LIST OF TASKS:
(a) Decide whether each statement below agrees with the essay on Batman that follows. Answer yes or no for each, and quote the words of the essay that decide it.
(i) The essay describes Whedon's Batfleck as confident and cool.
(ii) According to the essay, both versions put Batman at the center of bringing the Justice League together.
(iii) The essay says Snyder shoots his cut in darker tones than Whedon uses.
(b) Continue the essay on Batman below, starting after its final sentence.

EXERCISE PASSAGE:
================================

Despite what Wonder Woman says, we cannot aspire to be Superman the powerful. We can only aspire to the kind of person who embraces the ideals of Superman. This does not mean we are powerless, only that our powers are different than the Kryptonian’s. Batman exemplifies this notion. While more cynical than Clark Kent, Bruce Wayne embraces the same American ideals.

Realistically, there never was nor probably never will be a benign Kryptonian, demigods and titans. Conversely, in the real world there probably has been and will continue to be some version of a Batman. By this I mean, Ubermenschean heroes who rise above their own weaknesses to become something quite spectacular. This has always been Batman and in Snyder’s cut, this is Batman.

Even when it all is so seemingly hopeless, Batman is someone we can aspire to be. Batman is someone we can become. Where Snyder acknowledges the flaws inherent in Batman, Whedon chooses to cripple him with him these flaws. Snyder’s Batfleck is confident and cool. Whedon’s Batfleck is awkward and unsure of himself. Yet both versions have him at the center of bringing the Justice League together.

Snyder seems to appeal to the hero within us to step up and play the game. Whedon shows us to be hapless bystanders in an operatic battle between forces far greater than ourselves. That we may try to influence the outcome of events, but in the end we’re just helpless souls doomed for homelessness without the assistance of beings far greater than us. This distinction is as stark as night and day and as if to highlight that further, Snyder shoots his cut in much darker tones than the colorful pastels of Whedon’s sunshiny day.

================================

DATASET EXCERPTS:
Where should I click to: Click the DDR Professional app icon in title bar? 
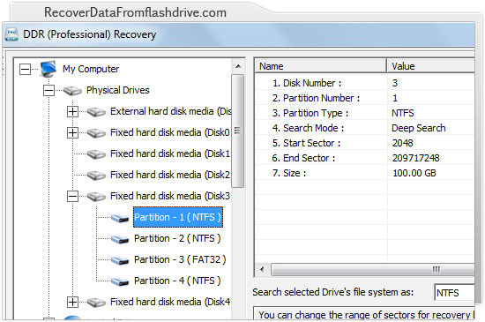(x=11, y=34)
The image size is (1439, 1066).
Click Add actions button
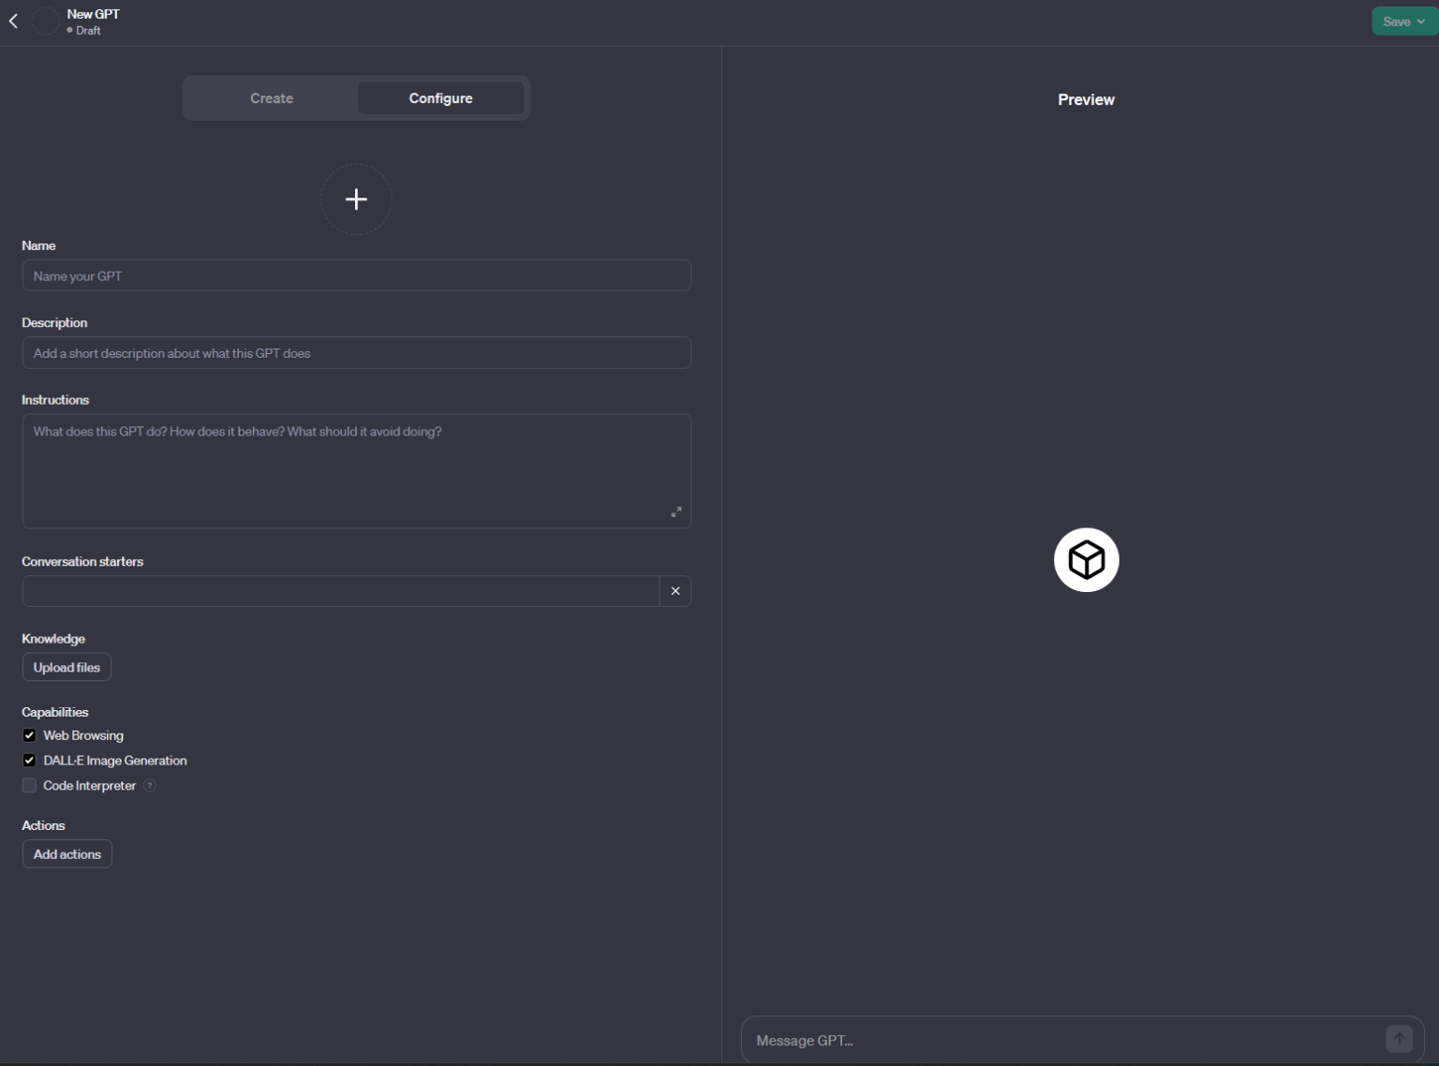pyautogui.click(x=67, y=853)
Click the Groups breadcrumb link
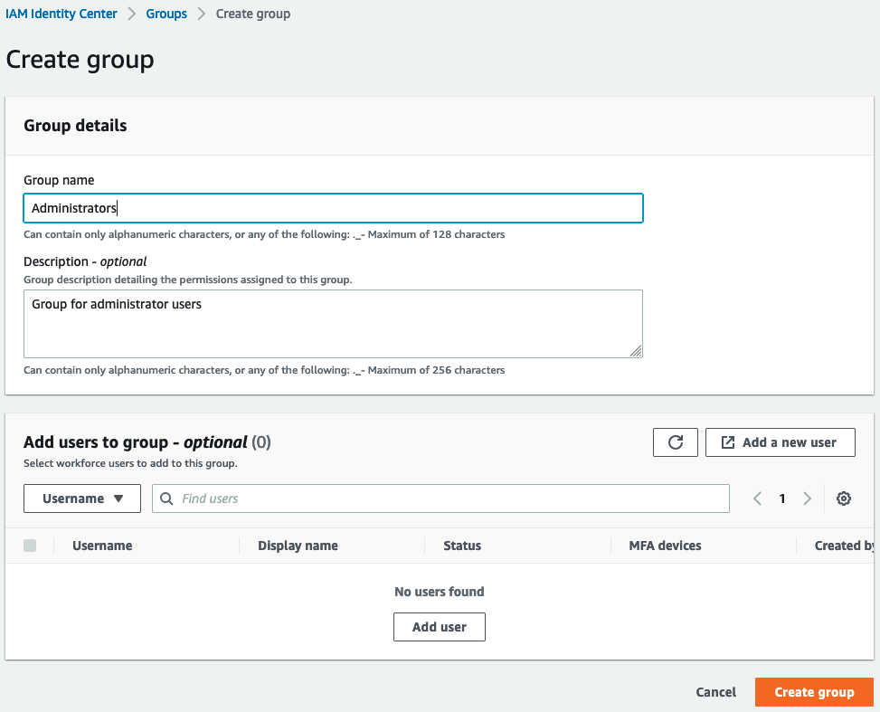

================================

TASK RESPONSES:
(a)
(i) No: "Snyder’s Batfleck is confident and cool. Whedon’s Batfleck is awkward and unsure of himself."
(ii) Yes: "Yet both versions have him at the center of bringing the Justice League together."
(iii) Yes: "Snyder shoots his cut in much darker tones than the colorful pastels of Whedon’s sunshiny day."

(b)
It is interesting then, the Snyder’s purposefully dark and gritty style offers more hope than Whedon’s whimsical and colorful version. By doubling the length of the film, Snyder’s cut gives the audience a much more nuanced and in fact central player with Cyborg. Aquaman, Wonder Woman and even the Flash are those god like beings with powers we cannot realistically aspire to have. Batman and Cyborg are humans of the same coin.

Heads, you get Batman, the hero who willed himself towards awesome power. Tails, you get the trans human cyborg who gained his power via machinery. Increasingly, probably inevitably trans humanism progresses, making it more and more possible for people to become cyborgs. Snyder didn’t elevate Cyborg to such an important player by accident.

Snyder is implicitly arguing that these two heroes represent the best of what we can become. Not because of the powers they’ve gained, but because of their humanity gained. Who knows why Whedon chose to minimize Cyborg’s role in the Justice League? The Snyder cut does a good job in demonstrating why that was a mistake.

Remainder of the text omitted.